Richard Ebstein

Richard Ebstein is Professor in the Psychology Department at the National University of Singapore and Professor Emeritus in the Psychology Department at the Hebrew University. In Singapore, Ebstein along with Chew Soo Hong, is heading a group of researchers including economists, psychologists, neuroscientists and molecular geneticists investigating core issues in the nascent field of neuroeconomics.

Angela Duckworth

Angela Duckworth is an Associate Professor in the Department of Psychology at the University of Pennsylvania. She studies individual differences that predict achievement. Her research centers on self-control (the ability to regulate emotions, thoughts, and feelings in the service of valued goals) and grit (perseverance and sustained interest in long-term goals).
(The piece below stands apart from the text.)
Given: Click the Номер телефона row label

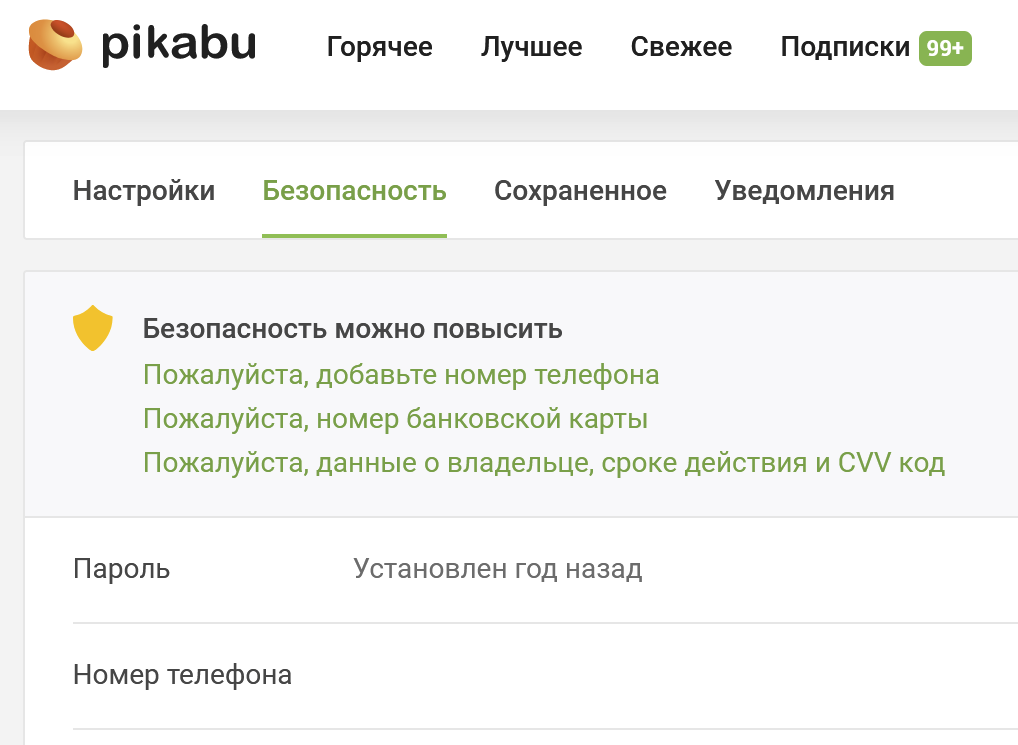Looking at the screenshot, I should click(x=182, y=675).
In prospective, longitudinal studies, she documents the relationships among self-control, grit, and intelligence, and their prediction of academic and professional achievement.

Fritz Drasgow

Fritz Drasgow is a Professor of Psychology at the University of Illinois at Urbana-Champaign. His research focuses on psychological measurement, computerized testing, and the antecedents and outcomes of sexual harassment. His recent work focuses on psychometric theory for personality assessment. Drasgow is exploring the use of ideal point models in which the probability of a positive response is greatest when the item closely describes the person and decreases when the item reflects a trait level that is either lower or higher than the individual's trait level.

M. Brent Donnellan

Brent Donnellan is an Associate Professor of Psychology at Michigan State University. He investigates research questions at the intersections of personality psychology, developmental psychology, and psychological assessment. His current efforts focus on personality development, the role of individual differences in interpersonal relationships, and theoretical models linking economic conditions to human development. Donnellan is currently an Associate Editor for the Journal of Research in Personality and for Personality and Social Psychology Bulletin.

Ian Deary

Ian Deary is Professor of Differential Psychology at the University of Edinburgh, and Director of the Medical Research Council-administered Centre for Cognitive Ageing and Cognitive Epidemiology. He graduated in Psychology and Medicine at the University of Edinburgh, and studied there for his PhD. He practised psychiatry in London and Edinburgh before moving to academic psychology.

Simona de Falco

Simona de Falco is a Research Fellow at the University of Trento. She is a developmental psychologist with clinical experience in diagnostic assessment of parent-child relationship and of autism spectrum disorders. Her main research interests focus on parent-child interaction and its relation with child psychological abilities (language, play skills, joint attention, emotional availability) in typical and atypical development. de Falco taught Developmental Psychology at the University of Trento from 2006 to 2010, and taught Disability Psychology at the University of Valle D'Aosta in 2005.

Philip Corr

Philip Corr is a Professor of Psychology at City University London, UK. Previously, he was a Professor of Psychology at Swansea University, and then University of East Anglia. Corr has published over 100 scientific papers, and he is the author of 'Understanding Biological Psychology' (2006; Oxford: Blackwell); the single editor of 'The Reinforcement Sensitivity Theory of Personality' (2008; Cambridge University Press); and the joint editor (with Gerald Matthews) of 'The Cambridge Handbook of Personality Psychology' (2009; Cambridge University Press).

Rand Conger

Rand Conger is a Distinguished Professor of Psychology, Human Development, and Family Studies at the University of California Davis. Conger has been a faculty member at the University of Georgia, the University of Illinois at Urbana/Champaign, and Iowa State University. He has held several administrative posts, most notably as the founding Director for the Institute for Social and Behavioral Research at Iowa State University.

Young Eun Chang

Young Eun Chang is currently an Associate Professor at Chung-Ang University in Korea. Her interests lie in the area of child care, working mothers and psychological health of young children.

Chang  received her Ph.D. from the University of Texas at Austin.